BCS attempts to address these issues. The tools issue is dealt with in SharePoint Designer 2010. SharePoint Designer has been significantly changed in many respects for this release, but the key point here is the introduction of tools for creating and configuring BCS entities. It also introduces full CRUD (create/read/update/delete) support to the definition of these entities. There are also tools for doing more sophisticated things with BCS in Visual Studio 2010.
Once defined on a site, the data from a backend source appears similarly to any other lists in SharePoint. You can use it the same way, sort it, filter it, etc. If you have defined create, update and delete methods, you can also perform these actions from within the list. Once you have defined the BCS entities, it becomes relatively transparent to the user where the data comes from. They just work with it.
The data brought in to SharePoint 2010 can also be exposed to other Office 2010 applications for a more complete end-to-end user experience.

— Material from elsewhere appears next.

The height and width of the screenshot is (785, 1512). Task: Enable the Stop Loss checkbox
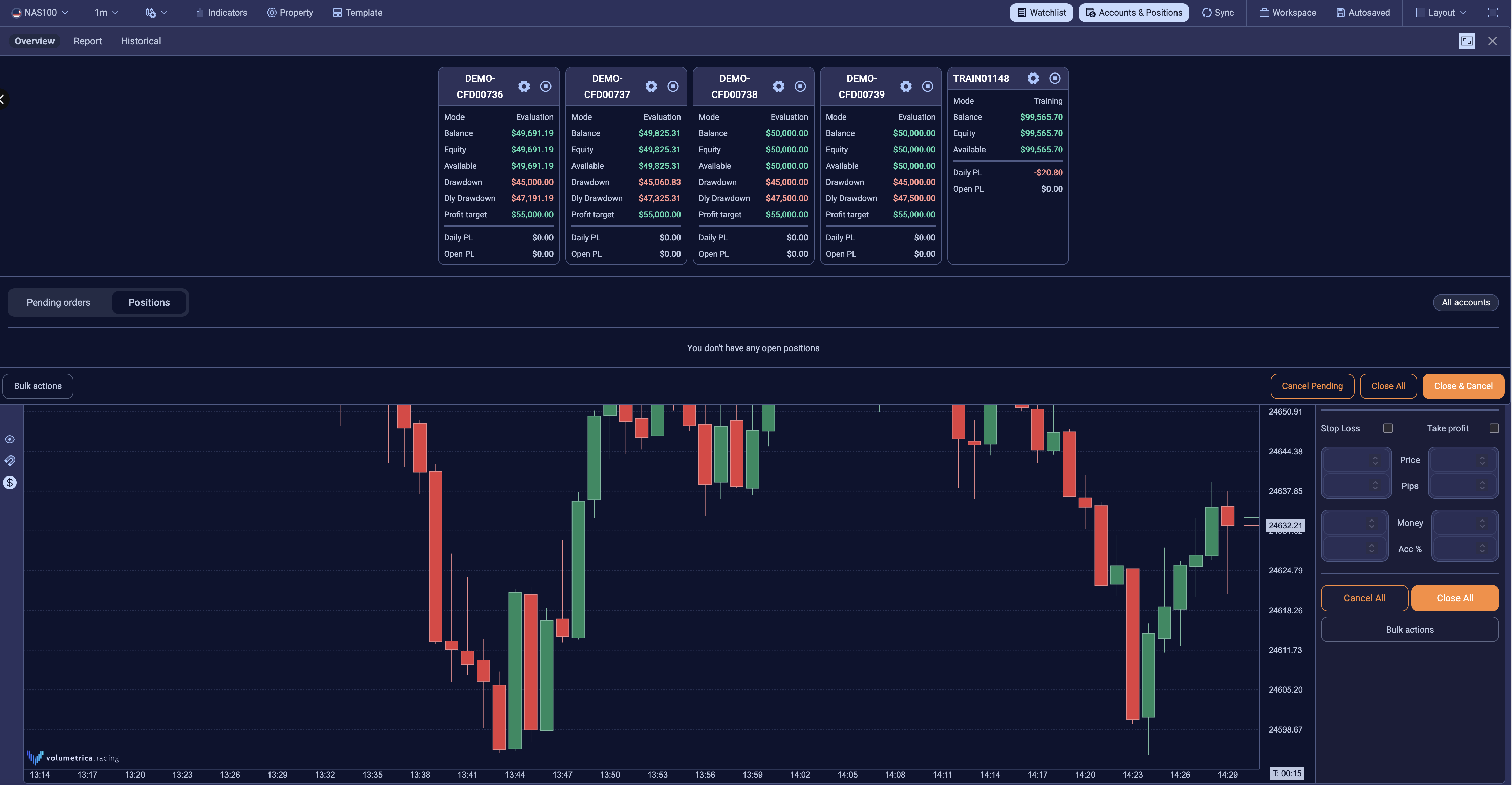tap(1387, 428)
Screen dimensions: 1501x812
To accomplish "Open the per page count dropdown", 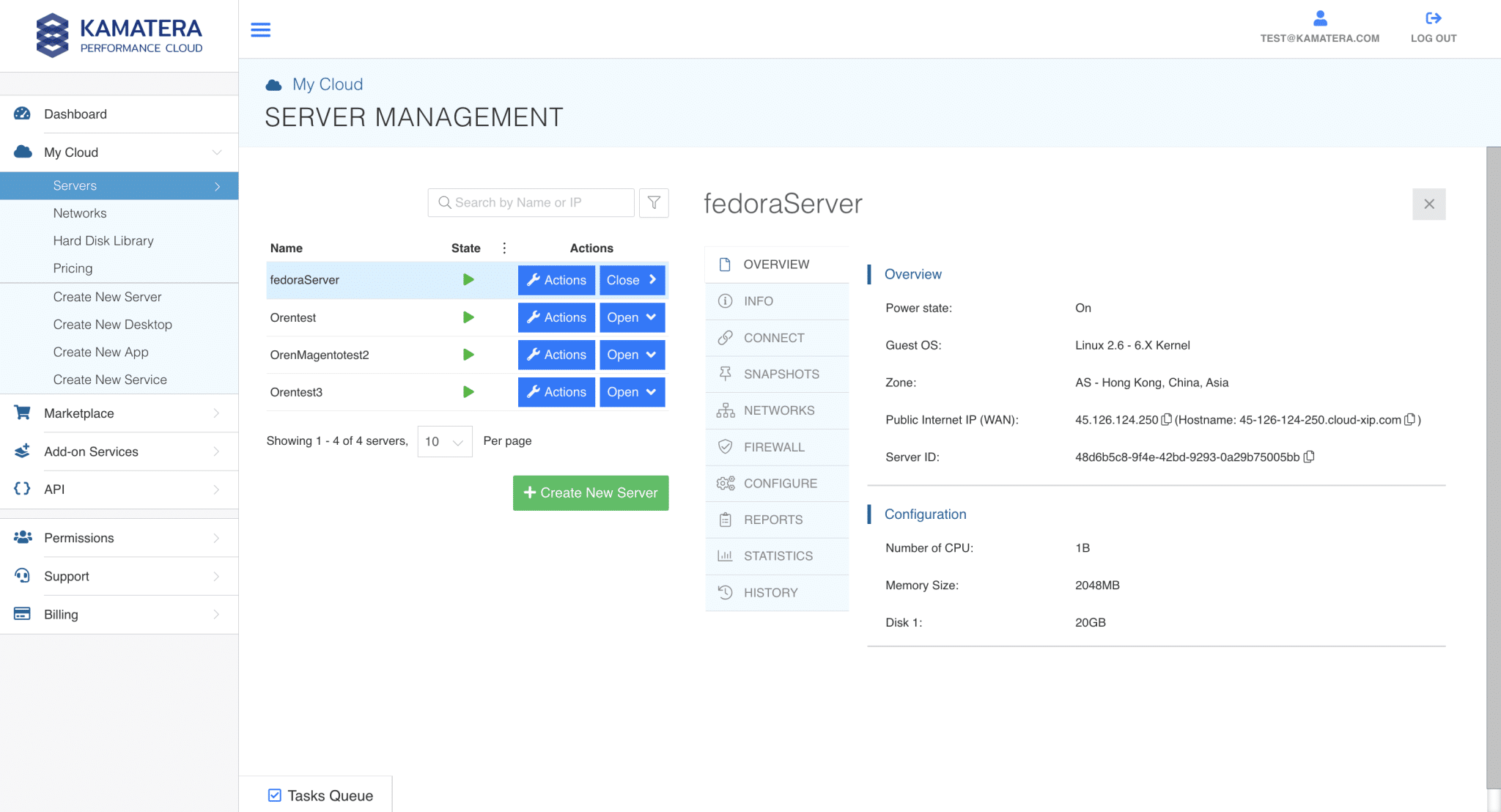I will (x=445, y=441).
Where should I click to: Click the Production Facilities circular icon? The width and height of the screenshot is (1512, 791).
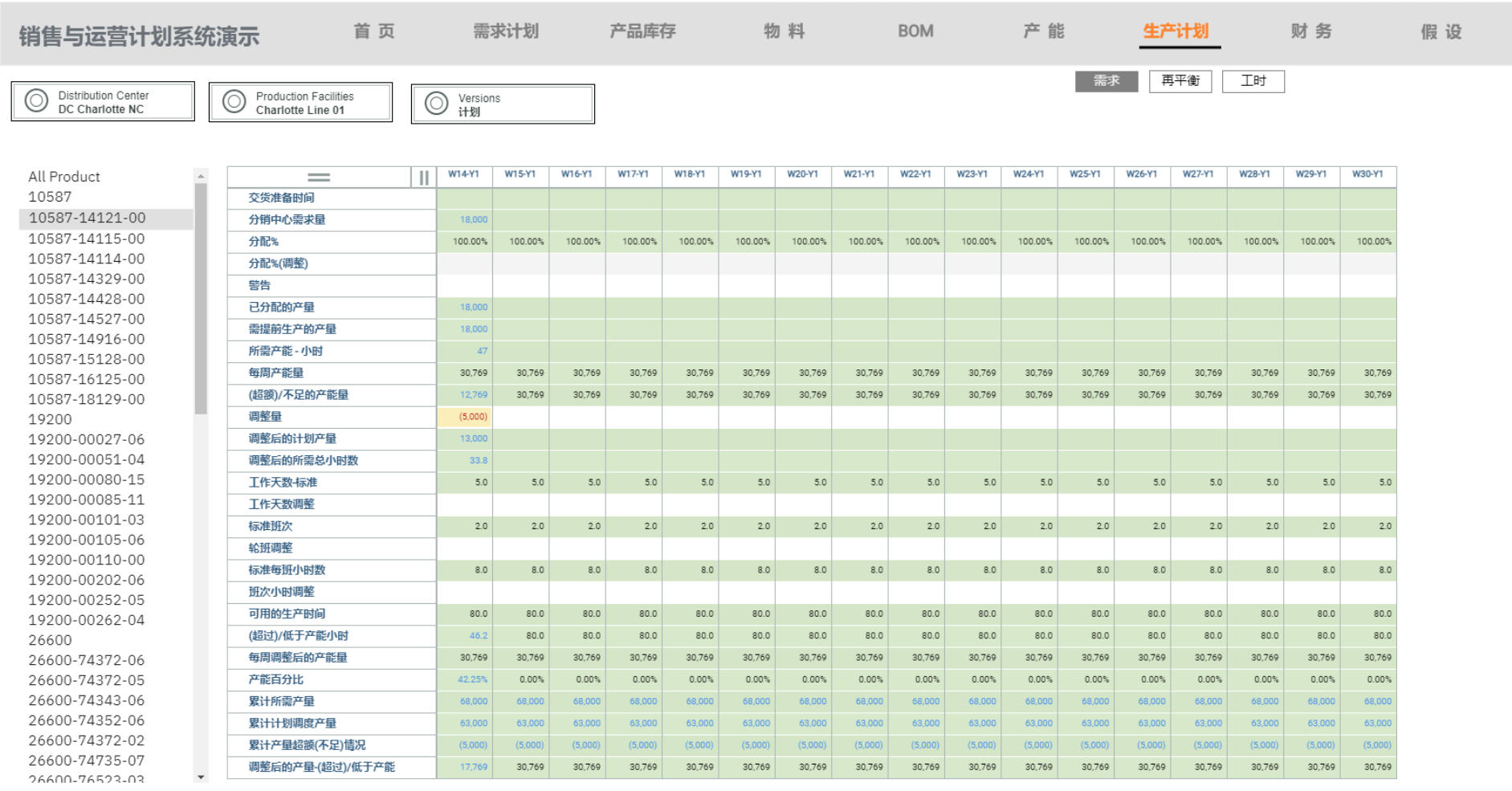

The last piece I would like to talk about is SharePoint Workspace. This is the evolution of the Groove application from Office 2007 and before. This functionality allows you to synchronize a SharePoint 2010 site to your computer, creating a local copy of the site content on your computer. This allows you to take all of this content, including data surfaced via BCS, offline and take it with you. There is a desktop client that allows you to navigate the content, view it, and work with it. You can see what documents you had checked out, you can view and update data in lists (including BCS-based lists). Then, when you are connected again, you can synchronize your changes with the SharePoint 2010 site. If it works well, including such things as resolving conflicting changes by different user, this should be very helpful in extending the reach of SharePoint applications.
That is a brief rundown of what I have seen so far. What I have not gotten into here are the IT related improvements, such as streamlining the central administration tools, and better usage statistics. There are also significant improvements for developers; I will be posting on my blog regarding these features.
I am very much looking forward to seeing more, and seeing what is real and what is not quite there yet (hopefully I get into the technical preview/beta). Overall, it is looking like an exciting release is coming our way.